Sobolewski's topic is an important one. Ecumenists have long wrestled with a difficult problem: Lutherans and many other Protestants see Luther to be something of a saint, and if not a saint, certainly someone to be emulated and celebrated. Catholics, on the other hand, have traditionally understood Luther to be a heretic, a revolutionary, and worse. For any kind of unity among Western Christians to be considered possible, the puzzle of Martin Luther as ecclesial icon has to be solved.
Between the title and final sentence of the slim volume, one finds an introduction, three rather dense historical chapters, and a brief closing "perspective" on the data that has been presented.

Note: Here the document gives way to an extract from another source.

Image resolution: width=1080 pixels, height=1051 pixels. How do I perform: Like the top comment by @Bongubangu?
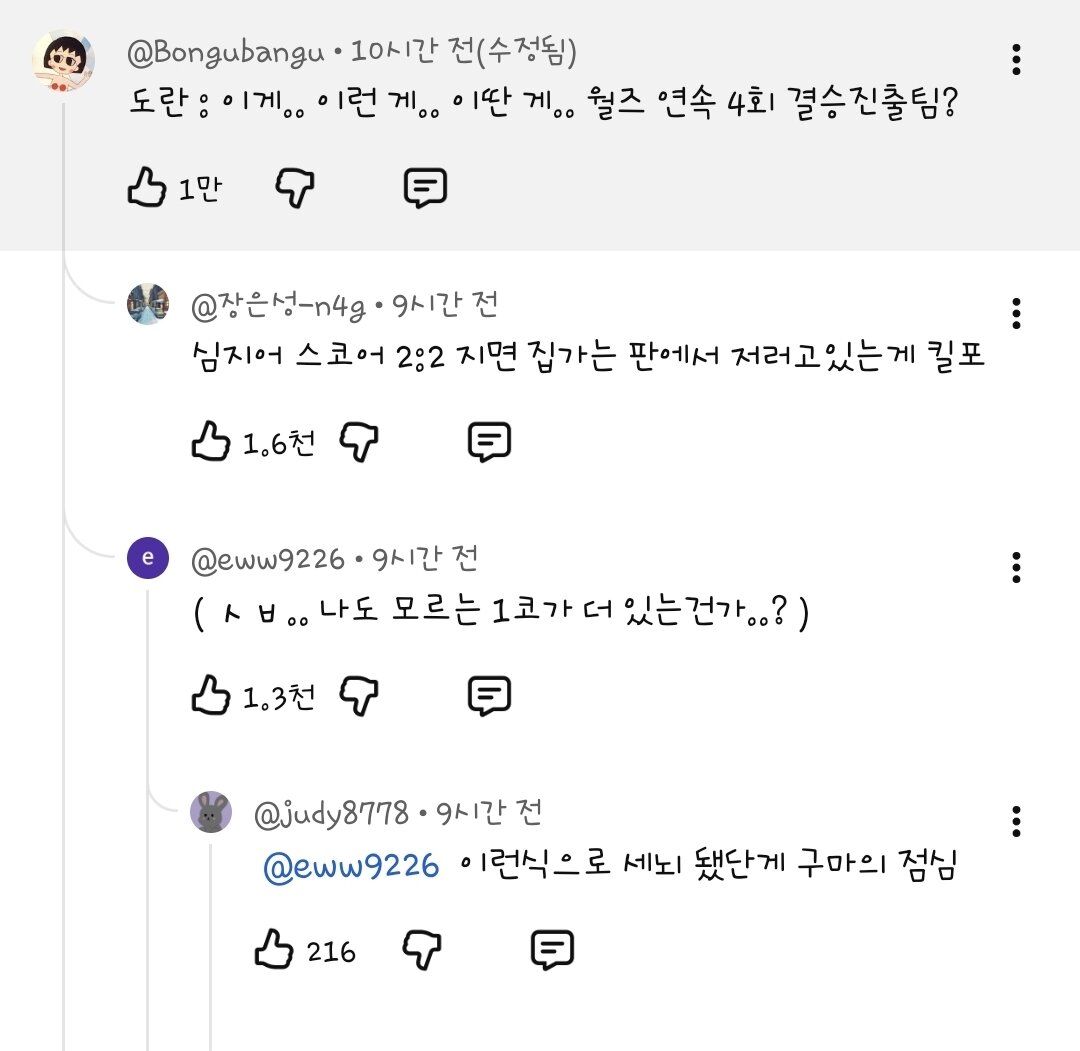(x=147, y=188)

The historical chapters provide the substance of the study. The first provides a survey of the way Catholic theologians regarded Luther in the 20th century. Sobolewski provides an engaging literary pedigree of Catholic attitudes toward Luther and his work. Rooted in Catholic controversial works of the 16th century, one finds the origins of attacks on Luther as a liar, drunk, whoremonger, and, finally, as one possessed by the devil. As the quest for a more scientific approach to history grew in the 19th century, the attacks became more measured, but did not lose the foundations set in the 16th century. In the 20th century, Catholic historians strove mightily to shake off their apologetic biases and developed a true appreciation for Luther, acknowledging both his strengths and weaknesses.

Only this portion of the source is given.